**Work required:** Go line by line through the data and copy those with the word "Core".

#####

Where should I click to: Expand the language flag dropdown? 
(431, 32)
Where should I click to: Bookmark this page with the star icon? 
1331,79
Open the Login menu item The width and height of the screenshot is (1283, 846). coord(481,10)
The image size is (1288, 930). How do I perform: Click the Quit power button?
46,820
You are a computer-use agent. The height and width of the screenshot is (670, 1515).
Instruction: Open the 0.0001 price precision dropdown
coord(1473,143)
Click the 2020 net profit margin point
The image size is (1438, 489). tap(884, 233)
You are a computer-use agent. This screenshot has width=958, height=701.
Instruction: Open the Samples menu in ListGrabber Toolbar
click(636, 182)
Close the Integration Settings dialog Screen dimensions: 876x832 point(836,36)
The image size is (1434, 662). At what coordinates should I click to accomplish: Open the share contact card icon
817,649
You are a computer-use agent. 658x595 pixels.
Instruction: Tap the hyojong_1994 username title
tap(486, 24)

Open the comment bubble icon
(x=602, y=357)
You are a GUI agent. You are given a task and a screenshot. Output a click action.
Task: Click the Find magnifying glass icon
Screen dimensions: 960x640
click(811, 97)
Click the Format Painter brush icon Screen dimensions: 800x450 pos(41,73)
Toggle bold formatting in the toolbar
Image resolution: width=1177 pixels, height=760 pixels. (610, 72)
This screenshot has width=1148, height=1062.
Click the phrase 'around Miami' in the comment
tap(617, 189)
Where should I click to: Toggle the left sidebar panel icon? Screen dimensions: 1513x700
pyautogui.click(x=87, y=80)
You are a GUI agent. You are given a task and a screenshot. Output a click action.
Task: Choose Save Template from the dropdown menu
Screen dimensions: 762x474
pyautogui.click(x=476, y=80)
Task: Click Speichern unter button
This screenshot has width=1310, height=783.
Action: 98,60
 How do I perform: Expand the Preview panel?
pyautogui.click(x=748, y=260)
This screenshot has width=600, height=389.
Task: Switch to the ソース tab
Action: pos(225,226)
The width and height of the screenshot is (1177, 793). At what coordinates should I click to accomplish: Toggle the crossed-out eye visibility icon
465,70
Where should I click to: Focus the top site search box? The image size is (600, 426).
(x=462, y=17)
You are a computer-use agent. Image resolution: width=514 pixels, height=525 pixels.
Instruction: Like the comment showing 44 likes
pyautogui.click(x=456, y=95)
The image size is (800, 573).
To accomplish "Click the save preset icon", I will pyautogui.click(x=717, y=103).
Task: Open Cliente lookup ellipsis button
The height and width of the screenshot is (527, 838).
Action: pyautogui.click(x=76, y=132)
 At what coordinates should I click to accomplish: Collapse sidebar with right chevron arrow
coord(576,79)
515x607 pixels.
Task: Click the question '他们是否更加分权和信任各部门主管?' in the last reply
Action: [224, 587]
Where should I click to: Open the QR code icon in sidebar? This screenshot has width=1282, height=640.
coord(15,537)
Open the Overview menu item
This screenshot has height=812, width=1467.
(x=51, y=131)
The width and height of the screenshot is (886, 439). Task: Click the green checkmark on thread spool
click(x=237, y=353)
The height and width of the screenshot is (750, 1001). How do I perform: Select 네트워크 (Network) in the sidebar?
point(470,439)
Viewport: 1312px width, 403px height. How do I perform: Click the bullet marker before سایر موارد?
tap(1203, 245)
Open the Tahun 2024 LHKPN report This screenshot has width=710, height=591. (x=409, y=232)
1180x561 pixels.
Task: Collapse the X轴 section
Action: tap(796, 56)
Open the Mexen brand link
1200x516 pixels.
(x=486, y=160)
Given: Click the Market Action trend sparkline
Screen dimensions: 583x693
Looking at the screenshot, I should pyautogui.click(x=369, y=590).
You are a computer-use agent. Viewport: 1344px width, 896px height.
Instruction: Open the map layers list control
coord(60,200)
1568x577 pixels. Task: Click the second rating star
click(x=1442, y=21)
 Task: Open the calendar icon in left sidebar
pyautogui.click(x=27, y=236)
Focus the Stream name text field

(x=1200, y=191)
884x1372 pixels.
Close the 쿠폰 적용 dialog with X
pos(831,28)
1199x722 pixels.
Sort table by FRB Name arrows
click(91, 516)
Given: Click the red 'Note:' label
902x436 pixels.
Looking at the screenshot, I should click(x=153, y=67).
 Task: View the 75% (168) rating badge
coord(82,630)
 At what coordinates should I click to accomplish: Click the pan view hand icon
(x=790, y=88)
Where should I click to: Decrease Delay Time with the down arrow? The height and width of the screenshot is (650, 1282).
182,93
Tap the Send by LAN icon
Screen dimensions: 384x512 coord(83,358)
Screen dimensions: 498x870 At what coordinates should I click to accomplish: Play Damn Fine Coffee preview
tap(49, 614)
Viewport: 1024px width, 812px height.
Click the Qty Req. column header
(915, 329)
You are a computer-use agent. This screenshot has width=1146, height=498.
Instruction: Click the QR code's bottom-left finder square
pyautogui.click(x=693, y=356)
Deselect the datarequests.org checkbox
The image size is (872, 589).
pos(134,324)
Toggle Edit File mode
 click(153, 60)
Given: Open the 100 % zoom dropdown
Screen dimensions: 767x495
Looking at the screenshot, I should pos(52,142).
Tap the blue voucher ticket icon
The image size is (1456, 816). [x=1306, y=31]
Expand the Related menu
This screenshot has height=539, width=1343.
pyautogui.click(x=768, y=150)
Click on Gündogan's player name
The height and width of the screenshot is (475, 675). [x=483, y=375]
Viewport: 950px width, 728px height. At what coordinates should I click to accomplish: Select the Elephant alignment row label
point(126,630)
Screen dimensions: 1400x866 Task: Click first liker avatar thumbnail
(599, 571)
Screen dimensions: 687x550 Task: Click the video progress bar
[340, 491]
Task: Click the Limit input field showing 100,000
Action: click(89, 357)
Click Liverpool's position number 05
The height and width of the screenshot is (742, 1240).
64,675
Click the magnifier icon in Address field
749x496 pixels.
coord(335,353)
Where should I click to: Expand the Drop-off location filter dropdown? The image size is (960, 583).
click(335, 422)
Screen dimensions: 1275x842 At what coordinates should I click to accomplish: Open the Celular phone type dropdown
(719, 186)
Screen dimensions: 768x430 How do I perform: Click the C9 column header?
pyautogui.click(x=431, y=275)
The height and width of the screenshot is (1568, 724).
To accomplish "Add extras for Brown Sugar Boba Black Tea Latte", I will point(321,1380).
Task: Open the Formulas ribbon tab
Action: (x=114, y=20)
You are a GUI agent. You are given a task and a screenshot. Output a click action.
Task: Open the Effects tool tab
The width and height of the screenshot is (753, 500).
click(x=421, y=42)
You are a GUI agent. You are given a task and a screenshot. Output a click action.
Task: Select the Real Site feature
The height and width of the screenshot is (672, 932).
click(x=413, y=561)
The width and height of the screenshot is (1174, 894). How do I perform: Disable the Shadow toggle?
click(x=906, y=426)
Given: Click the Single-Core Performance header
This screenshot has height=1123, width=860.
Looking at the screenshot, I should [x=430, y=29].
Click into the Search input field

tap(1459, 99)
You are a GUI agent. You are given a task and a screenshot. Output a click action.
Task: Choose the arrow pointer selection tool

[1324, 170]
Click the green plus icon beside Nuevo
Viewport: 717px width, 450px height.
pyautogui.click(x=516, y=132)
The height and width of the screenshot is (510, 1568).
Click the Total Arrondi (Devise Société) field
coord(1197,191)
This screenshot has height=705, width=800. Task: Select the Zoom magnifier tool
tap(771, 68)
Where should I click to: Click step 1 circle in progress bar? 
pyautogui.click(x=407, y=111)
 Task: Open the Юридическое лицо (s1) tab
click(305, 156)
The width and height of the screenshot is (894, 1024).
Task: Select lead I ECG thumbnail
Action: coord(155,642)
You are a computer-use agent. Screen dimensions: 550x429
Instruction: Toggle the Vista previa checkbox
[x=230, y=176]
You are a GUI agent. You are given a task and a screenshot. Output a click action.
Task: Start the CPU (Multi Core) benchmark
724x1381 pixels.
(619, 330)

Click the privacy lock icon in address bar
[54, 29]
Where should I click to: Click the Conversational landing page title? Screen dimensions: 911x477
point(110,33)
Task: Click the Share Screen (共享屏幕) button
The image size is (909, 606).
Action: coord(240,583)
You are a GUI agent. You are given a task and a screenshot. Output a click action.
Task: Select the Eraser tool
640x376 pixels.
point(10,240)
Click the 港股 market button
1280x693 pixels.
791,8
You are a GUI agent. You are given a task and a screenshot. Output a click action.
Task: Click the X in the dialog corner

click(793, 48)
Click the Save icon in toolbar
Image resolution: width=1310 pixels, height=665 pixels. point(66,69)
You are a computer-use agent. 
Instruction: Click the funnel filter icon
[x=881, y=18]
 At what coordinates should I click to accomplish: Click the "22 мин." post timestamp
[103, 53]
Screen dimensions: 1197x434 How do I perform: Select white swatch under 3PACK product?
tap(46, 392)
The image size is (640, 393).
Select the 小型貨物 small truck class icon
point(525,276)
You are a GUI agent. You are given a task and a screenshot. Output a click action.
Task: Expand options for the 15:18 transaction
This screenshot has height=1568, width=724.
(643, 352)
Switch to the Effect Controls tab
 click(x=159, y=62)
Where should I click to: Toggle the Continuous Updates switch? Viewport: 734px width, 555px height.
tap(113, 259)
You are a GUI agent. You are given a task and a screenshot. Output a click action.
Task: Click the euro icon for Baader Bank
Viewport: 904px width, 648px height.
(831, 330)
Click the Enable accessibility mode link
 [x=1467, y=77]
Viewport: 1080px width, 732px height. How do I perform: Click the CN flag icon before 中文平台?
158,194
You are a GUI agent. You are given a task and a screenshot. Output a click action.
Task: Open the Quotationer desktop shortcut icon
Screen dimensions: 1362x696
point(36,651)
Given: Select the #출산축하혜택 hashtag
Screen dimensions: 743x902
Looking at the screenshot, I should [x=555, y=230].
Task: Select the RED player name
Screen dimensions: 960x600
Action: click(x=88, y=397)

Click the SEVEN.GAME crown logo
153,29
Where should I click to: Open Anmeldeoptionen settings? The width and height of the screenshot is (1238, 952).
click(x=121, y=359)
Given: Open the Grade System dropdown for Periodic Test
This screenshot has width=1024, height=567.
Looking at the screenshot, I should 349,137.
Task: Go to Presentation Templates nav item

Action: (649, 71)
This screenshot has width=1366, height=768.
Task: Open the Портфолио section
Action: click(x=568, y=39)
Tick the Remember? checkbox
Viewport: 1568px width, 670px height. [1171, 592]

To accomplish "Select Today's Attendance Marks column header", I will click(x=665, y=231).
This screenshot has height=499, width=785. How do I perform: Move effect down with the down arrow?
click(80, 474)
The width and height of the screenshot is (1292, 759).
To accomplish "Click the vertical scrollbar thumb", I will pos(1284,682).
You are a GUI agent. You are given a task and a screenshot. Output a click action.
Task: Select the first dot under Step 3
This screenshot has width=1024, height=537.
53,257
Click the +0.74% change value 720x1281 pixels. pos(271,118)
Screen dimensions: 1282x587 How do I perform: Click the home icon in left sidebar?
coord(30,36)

#####

**Result of this exercise:**
Given: Click the Single-Core Performance header
Task: Start the CPU (Multi Core) benchmark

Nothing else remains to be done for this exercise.